Women and People of Color Still Underrepresented Behind the Scenes, Study Says
Click here to read the full article.
Representation of women and people of color in feature films has never been better in Hollywood — if it’s on screen.
The film industry’s efforts to diversify leading roles and especially a movie’s main cast have paid off admirably over the past decade, according to a new study from UCLA’s social sciences division and the UCLA Institute for Research on Labor and Employment, authored by Dr. Darnell Hunt and Dr. Ana-Christina Ramón. But those efforts remain stagnated when it comes to directors, writers, and top studio executives.
More from Variety
Moviegoing Increases When Marginalized Groups Are Represented in Films, Study Says
Hollywood Diversity and Inclusion See Little Rise in 10 Years (Study)
Hollywood Hiring Programs Aren't Enough to Solve Diversity Problem, Says SMPTE Panel
The study, titled “Hollywood Diversity Report 2020: A Tale of Two Hollywoods,” looked at the top 200 theatrical releases in both 2018 and 2019. (A separate study covering television will be released later this year.)
The most troubling finding is the lack of progress for people of color trying to secure directing jobs. In 2011, people of color made up 12.2% of directors of theatrical films. While that percentage has spiked in the ensuing decade — to 17.8% in 2013, and 19.3% in 2018 — the overall trend line has remained flat. In 2019, just 14.4% of directors of theatrical films were people of color.
Drilling down further into the demographics, among directors of color, black filmmakers had the highest percentage of overall feature directors in 2018 (10.7%) and 2019 (5.5%). Only 4.3% of directors in 2018 and 3.4% in 2019 were Asian, and only 0.7% in 2018 and 2.1% in 2019 were Latinx. In both years, zero feature films measured by the study were directed by indigenous peoples.
Women directors, by contrast, have seen some appreciable growth in the past decade, from 4.1% of all directors in 2011 to a record high of 15.1% in 2019. Women of color, however, were far less well represented, and as Hunt and Ramón state in the study, women as a whole “remained underrepresented by a factor of more than 3 to 1 in this employment arena in 2019.”
After remaining largely stuck under 10% for most of the decade, screenwriters of color did at least enjoy a rather large uptick in the last two years, from 7.8% in 2017 to 13.9% in 2019. The percentage of women writers also grew over the same period, from 12.6% in 2017 to 17.4% in 2019 — but almost all of those women were white. And in both cases, screenwriters in 2019 were still considerably whiter and more male than the general population. Hunt and Ramón note that it’s impossible to conclude whether the increasing diversity within screenwriters is part of a trend or “just a momentary spike in an employment arena that has been notoriously resistant to change.”
And then there are the executive ranks. According to the study, 91% of studio heads are white and 82% are male. Senior management is similarly monolithic: 93% white and 80% male. And while execs who oversee core studio operations — marketing, casting, legal, etc. — are approaching gender parity, with 59% male, they are still 86% white. Hunt and Ramón note that these figures are “a slight improvement” over figures from the 2015 Hollywood Diversity Report, when studio heads, for example, were 100% male.
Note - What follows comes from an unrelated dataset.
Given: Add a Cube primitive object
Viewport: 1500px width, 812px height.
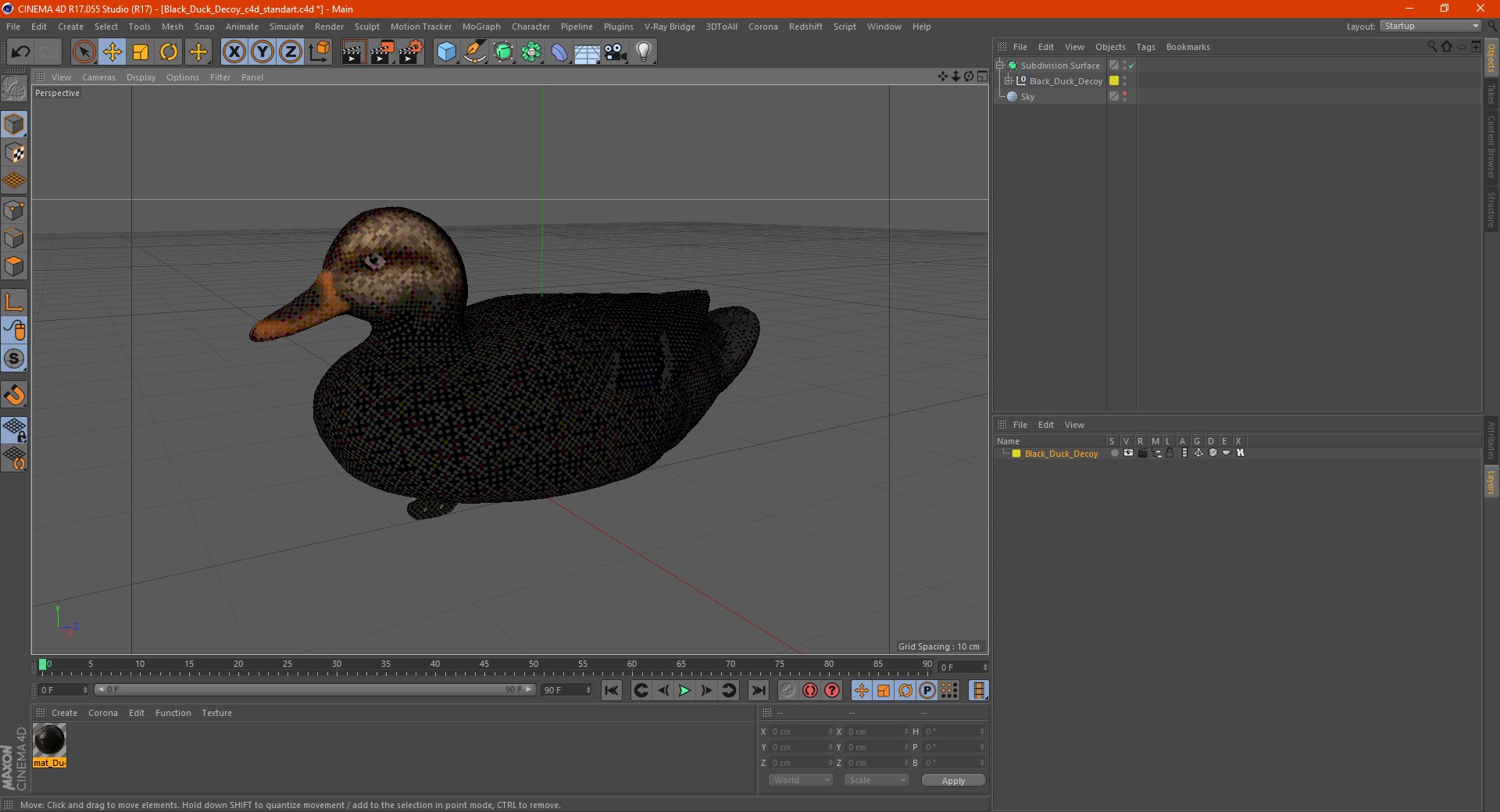Looking at the screenshot, I should tap(446, 52).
On camera, however, the story is much different. According to the study, people of color made up 27.6% of leading roles in the top 200 films of 2019, a massive leap from 2011, when people of color made up just 10.5% of leads. Women in lead roles increased to 44.1% in 2019, way up from 25.6% in 2011.
Those figures are similar to other recent studies charting the growth in diverse representation for leading roles, but the UCLA study also looked at the diversity within entire main cast of a film. In 2011, casts that were predominantly white — 89% or more — made up 51% of all films released that year. By 2019, predominantly white casts made up just 15.9% of films released. Films with casts that had over 50% people of color, meanwhile, grew from 9.9% of all features in 2011 to 17.2% in 2019.
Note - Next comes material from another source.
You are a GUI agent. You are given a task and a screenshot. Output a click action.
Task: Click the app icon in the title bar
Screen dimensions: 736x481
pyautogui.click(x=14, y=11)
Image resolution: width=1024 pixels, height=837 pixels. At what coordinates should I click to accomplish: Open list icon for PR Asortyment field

Most tellingly, the study reveals that having a diverse cast makes a substantial impact at the box office. Films with a predominantly white cast posted the lowest median global grosses in 2019, whereas films with a cast between 41% to 50% people of color performed the best in 2019. Box office performance favored diversity internationally and domestically, as well: For eight of the top 10 highest grossing films worldwide in 2019, the majority of domestic audiences were not white.
Despite the clear financial advantage in a diverse cast, the study also noted that films with black leads were the least likely to earn distribution in China in 2019, and international distribution overall. And at the Oscars, films directed by women haven’t won an Academy Award since 2015.
The increasing — and lucrative — diversity on screen and the lack of it behind the scenes was impossible to ignore for Hunt and Ramón.
“It’s as if the White men dominating Hollywood have opted to pursue a strategy of trying to appease the increasingly diverse market with more inclusion on the big screen,” they wrote, “but without fundamentally altering the way they do business behind the camera.”